# Snails in my planted tank.



## Mettle (Dec 29, 2003)

Here's the issue.

I used gravel that had been previously used in another tank. And now I have a colony of snails going on in my 20 gallon. Which is evil and horrible. They're ordinary pond snails from what I can tell.

I'm guessing these things would be harmful to my live plants, right?

And what is the best way for me to kill them off? I was thinking about using something like Had-A-Snail since I don't currently have fish or plants in the tank. Just the gravel. But I'm afraid to use any copper-based solutions as I would eventually like to keep some shrimp in this tank. Trace elements of copper may kill them.

I also don't want anything that is going to harm future plants I put in there. Or fish for that matter. My dad used Had-A-Snail once on an established tank with plants and fish (and snails, obviously) and he killed all the snails but also lost some fish and had a minor plant die off.

Cheers.


----------



## Guest (Apr 2, 2006)

So the tank is pretty empty? Why not try the lettuce technique?

I never trust copper based solutions.


----------



## Piranha Guru (Nov 24, 2005)

Mettle said:


> Here's the issue.
> 
> I used gravel that had been previously used in another tank. And now I have a colony of snails going on in my 20 gallon. Which is evil and horrible. They're ordinary pond snails from what I can tell.
> 
> ...


Nothing clears out an infestation of snails as safely and effectively in a planted tank as the right species of loach. Clown loaches are the best. Get at least a trio of 2"ers and you'll be entertained while they do their work (I've got six 2-3"ers in a 20 with a pearl gourami - they get hand picked snails from my piranha tank). Dwarf chain loaches aren't bad either, but are harder to get and usually more expensive (also more prone to ich IMO). Other botia species can work, but are usually more aggressive and less social. Quarantine them in a seperate tank while adjusting them to your water parameters to prevent ich (Kordon Prevent Ich would be helpfull). Don't worry about the snails doing too much damage in the mean time...more free food for the loaches when you plop them in!


----------



## Mettle (Dec 29, 2003)

I have some clown loaches in my flowerhorn tank. I could just try and net s few and put them in the 20 gal.

Right now there's nothing but substrate in the 20 gal. Not even a filter or anything.

I think I'll try a snail trap.

I'm going to save them and make little breeding colonies I think.
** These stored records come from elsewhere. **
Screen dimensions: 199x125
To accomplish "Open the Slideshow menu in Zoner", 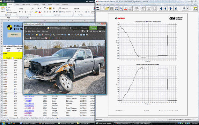I will point(45,31).
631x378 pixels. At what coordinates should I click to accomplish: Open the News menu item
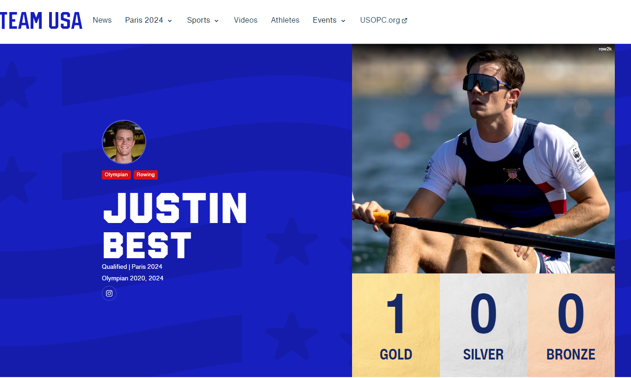[x=102, y=20]
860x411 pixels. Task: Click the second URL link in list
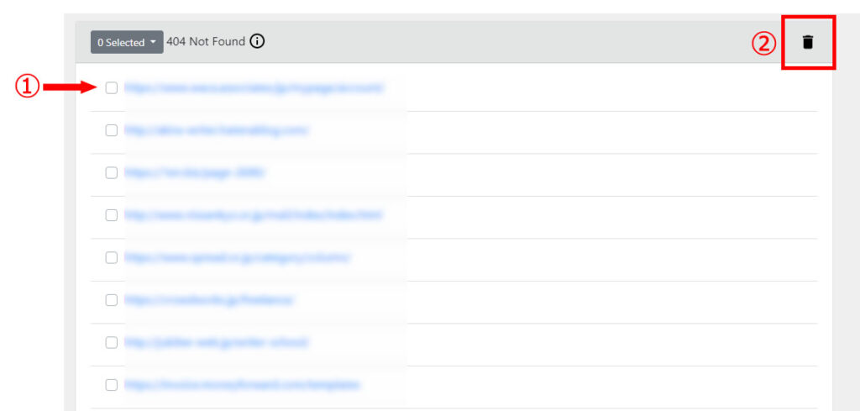(x=217, y=130)
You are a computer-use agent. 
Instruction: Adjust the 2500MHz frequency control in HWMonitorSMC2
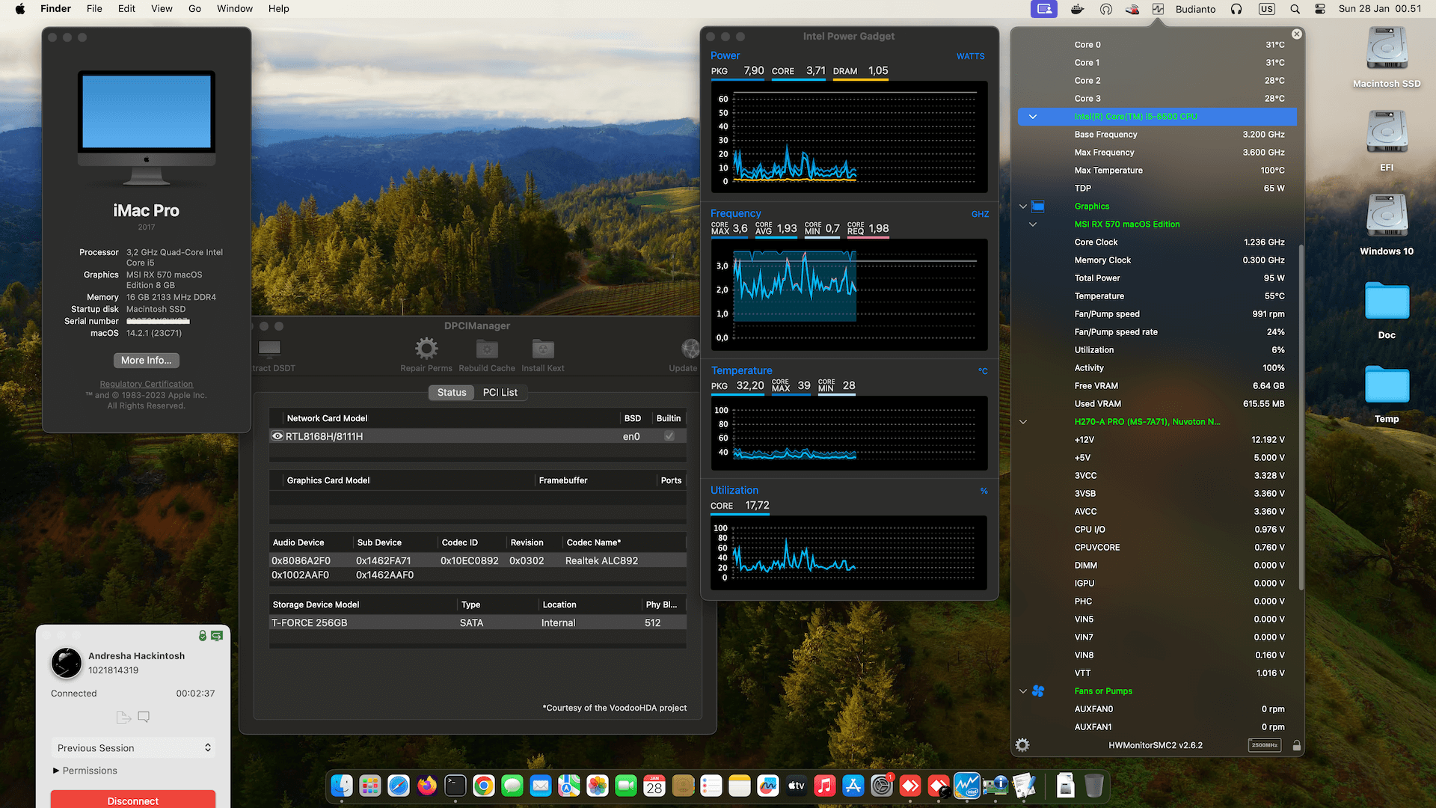pyautogui.click(x=1264, y=745)
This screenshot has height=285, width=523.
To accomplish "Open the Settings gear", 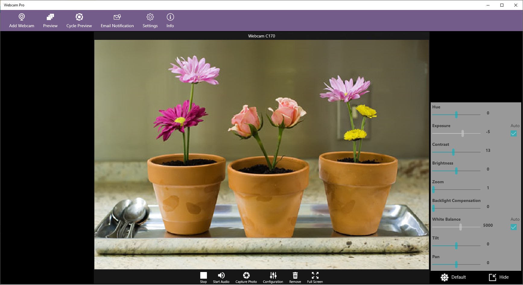I will pos(150,20).
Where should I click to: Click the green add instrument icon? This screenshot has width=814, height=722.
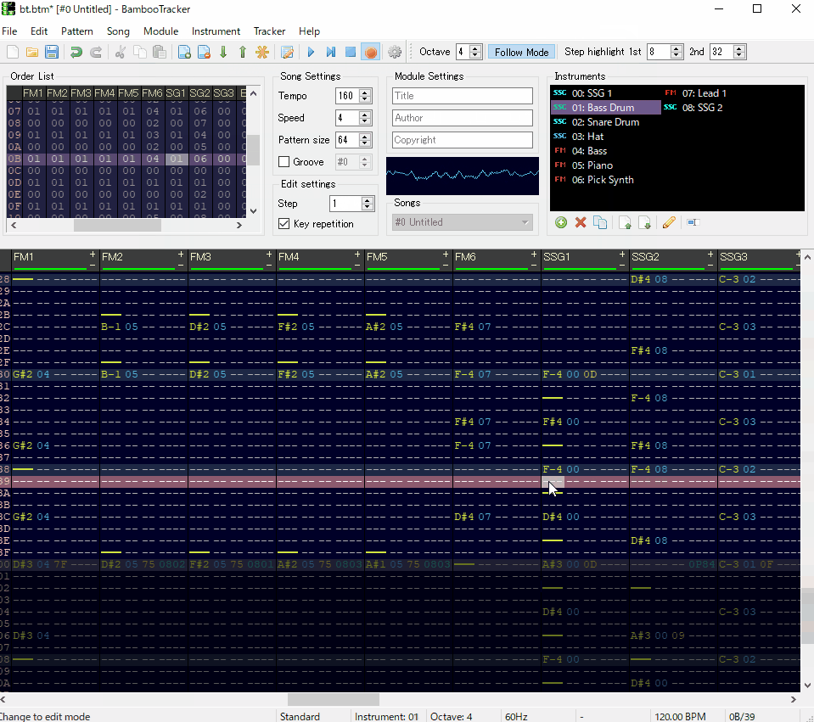(x=561, y=223)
Puffers are really popular around here for some reason and people are always looking for breeding colonies of snails. Maybe make a couple bucks off of it in the process (ha, yeah right!)...


----------



## therizman1 (Jan 6, 2006)

Snails are dirty nasty creatures IMO.

Clown loaches work pretty well (though I think mine is lazy). Nothing works better then a nice piece of lettuce on the bottom of the tank overnight though. Esepecially if nothing else is in the tank, they will swarm to that like kids to a candy shop.

Also, I have used Had-A-Snail while having red cherry and ghost shrimp in a tank and nothing happened to the shrimp... just my personal experience.


----------



## 2PiRaNhA~2FuRrY (Nov 1, 2005)

i got the same sh*t dude! it look like apple snail. it getting more and more every day.

i do alot of water change, salt....it going away but i still have some.


----------



## DiPpY eGgS (Mar 6, 2005)

> I used gravel that had been previously used in another tank. And now I have a colony of snails going on in my 20 gallon. Which is evil and horrible. They're ordinary pond snails from what I can tell.
> 
> I'm guessing these things would be harmful to my live plants, right?


They are not harmful to plants.. they eat algea


----------



## Mettle (Dec 29, 2003)

DiPpY eGgS said:


> > I used gravel that had been previously used in another tank. And now I have a colony of snails going on in my 20 gallon. Which is evil and horrible. They're ordinary pond snails from what I can tell.
> >
> > I'm guessing these things would be harmful to my live plants, right?
> 
> ...


Really? Are you sure?

I'm going to try a few out in my betta tanks to make sure they don't eat plants.


----------



## tnpeter (Dec 17, 2005)

i cant get clown loachs my rbps will eat them, i have tryed the cucumber thing my rbps just ate it, i will try the lettece, but i think if that dosnt do it iam gonna get had a snail


----------



## BigChuckP (Feb 9, 2004)

Mettle said:


> > I used gravel that had been previously used in another tank. And now I have a colony of snails going on in my 20 gallon. Which is evil and horrible. They're ordinary pond snails from what I can tell.
> >
> > I'm guessing these things would be harmful to my live plants, right?
> 
> ...


Really? Are you sure?

I'm going to try a few out in my betta tanks to make sure they don't eat plants.
[/quote]
I've got a colony of snails in my tank as well and I can tell you they don't eat plants just the algae off of them. I see them snailing around on the leaves and there are never trails of eaten plants behind them
I'd personally get a raphael catfish especially if you have piranhas. They are nocturnal, have good armor, bark when attacked and love snails. I've had the same guy for 1 1/2 years, he's now in a tank with really aggressive pygos and he's still kickin' it.


----------



## DiPpY eGgS (Mar 6, 2005)

there are snails called Nerite snails, they can live in salt or freshwater..

They are excellent for eating algea off the tank's glass


----------



## Mettle (Dec 29, 2003)

A tad unrelated...

But I dropped a few in with one of my bettas. To see if they'll harm plants or not. (I have hygro in the tank.) And the betta attacked the snail, grabbed it, whipped it about like a dog with a chew toy and then finally left it alone. Funny stuff!


----------



## Guest (Apr 3, 2006)

GET THE DEAD SNAIL OUT ASAP! Trust me bro, you will know when a snail is dead in your tanks.

Good luck with the planted tank tho!


----------



## Mettle (Dec 29, 2003)

DannyBoy17 said:


> GET THE DEAD SNAIL OUT ASAP! Trust me bro, you will know when a snail is dead in your tanks.
> 
> Good luck with the planted tank tho!


It's not dead.


----------



## Malok (Mar 26, 2006)

if you can get some river cray fish quarnteen um and put um in your p tank they eat the sh*t out of snails and when the moult your ps will eat them food chain its great?


----------



## Piranha Guru (Nov 24, 2005)

Malok said:


> if you can get some river cray fish quarnteen um and put um in your p tank they eat the sh*t out of snails and when the moult your ps will eat them food chain its great?


Crayfish unfortunately eat the sh*t out of plants too.


----------